Collected data entries:
>>

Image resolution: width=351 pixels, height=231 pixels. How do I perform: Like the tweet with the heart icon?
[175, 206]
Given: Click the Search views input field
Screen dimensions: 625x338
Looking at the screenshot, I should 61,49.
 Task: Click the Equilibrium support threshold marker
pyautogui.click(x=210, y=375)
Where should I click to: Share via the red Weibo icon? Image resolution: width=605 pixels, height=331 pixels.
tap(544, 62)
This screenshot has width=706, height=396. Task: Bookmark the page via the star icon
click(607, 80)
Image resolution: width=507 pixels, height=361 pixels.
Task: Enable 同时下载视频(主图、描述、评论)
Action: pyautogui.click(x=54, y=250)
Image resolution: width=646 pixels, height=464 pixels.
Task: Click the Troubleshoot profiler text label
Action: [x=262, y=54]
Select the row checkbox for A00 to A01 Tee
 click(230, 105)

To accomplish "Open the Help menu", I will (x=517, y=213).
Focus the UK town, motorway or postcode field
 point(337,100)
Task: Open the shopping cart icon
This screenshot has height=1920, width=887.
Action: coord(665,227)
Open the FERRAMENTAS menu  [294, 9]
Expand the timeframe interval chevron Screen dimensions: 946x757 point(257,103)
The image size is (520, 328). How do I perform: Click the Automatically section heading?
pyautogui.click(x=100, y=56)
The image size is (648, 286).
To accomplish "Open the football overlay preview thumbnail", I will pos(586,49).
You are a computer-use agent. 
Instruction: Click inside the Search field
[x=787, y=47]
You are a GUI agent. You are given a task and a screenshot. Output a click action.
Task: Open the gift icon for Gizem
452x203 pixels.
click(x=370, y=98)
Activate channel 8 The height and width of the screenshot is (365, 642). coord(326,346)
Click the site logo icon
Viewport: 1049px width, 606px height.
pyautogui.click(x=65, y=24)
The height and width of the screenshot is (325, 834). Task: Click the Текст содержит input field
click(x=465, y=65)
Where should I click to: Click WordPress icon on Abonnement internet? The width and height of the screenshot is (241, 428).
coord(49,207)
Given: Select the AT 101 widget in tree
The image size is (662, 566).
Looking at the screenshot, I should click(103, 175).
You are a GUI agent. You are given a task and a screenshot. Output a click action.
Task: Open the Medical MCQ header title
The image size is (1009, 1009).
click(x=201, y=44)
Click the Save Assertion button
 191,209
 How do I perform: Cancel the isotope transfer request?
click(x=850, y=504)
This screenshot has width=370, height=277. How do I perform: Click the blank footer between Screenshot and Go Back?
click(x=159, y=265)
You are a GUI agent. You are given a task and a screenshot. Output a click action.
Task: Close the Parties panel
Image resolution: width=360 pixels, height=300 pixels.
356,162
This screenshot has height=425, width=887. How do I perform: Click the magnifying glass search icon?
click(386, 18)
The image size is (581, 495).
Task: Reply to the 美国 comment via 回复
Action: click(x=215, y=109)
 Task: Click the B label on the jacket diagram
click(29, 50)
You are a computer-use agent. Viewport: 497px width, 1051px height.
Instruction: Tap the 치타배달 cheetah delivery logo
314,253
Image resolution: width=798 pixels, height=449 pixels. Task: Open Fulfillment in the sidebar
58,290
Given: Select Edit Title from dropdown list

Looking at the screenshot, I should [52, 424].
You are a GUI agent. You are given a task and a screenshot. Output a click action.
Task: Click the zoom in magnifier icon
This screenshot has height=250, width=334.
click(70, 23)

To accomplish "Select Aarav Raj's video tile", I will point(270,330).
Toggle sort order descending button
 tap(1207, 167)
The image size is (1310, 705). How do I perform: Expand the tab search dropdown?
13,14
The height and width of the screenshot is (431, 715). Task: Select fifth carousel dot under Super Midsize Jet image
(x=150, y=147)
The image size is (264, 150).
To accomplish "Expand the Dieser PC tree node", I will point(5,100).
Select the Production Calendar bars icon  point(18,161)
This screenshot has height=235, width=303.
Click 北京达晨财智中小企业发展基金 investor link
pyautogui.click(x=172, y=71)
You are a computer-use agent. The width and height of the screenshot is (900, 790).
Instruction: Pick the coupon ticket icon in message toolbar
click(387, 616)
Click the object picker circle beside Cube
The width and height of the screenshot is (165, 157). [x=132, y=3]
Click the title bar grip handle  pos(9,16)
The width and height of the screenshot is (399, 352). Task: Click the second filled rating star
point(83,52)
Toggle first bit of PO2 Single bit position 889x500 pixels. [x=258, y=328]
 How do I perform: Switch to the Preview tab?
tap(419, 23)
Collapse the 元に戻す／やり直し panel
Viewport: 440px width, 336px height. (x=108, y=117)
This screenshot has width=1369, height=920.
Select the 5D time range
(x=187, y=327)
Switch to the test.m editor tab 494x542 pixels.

<<

What you have to do :: Gather each line from the entries above that includes the word "menu".

Answer ::
To accomplish "Open the Help menu", I will (x=517, y=213).
Open the FERRAMENTAS menu  [294, 9]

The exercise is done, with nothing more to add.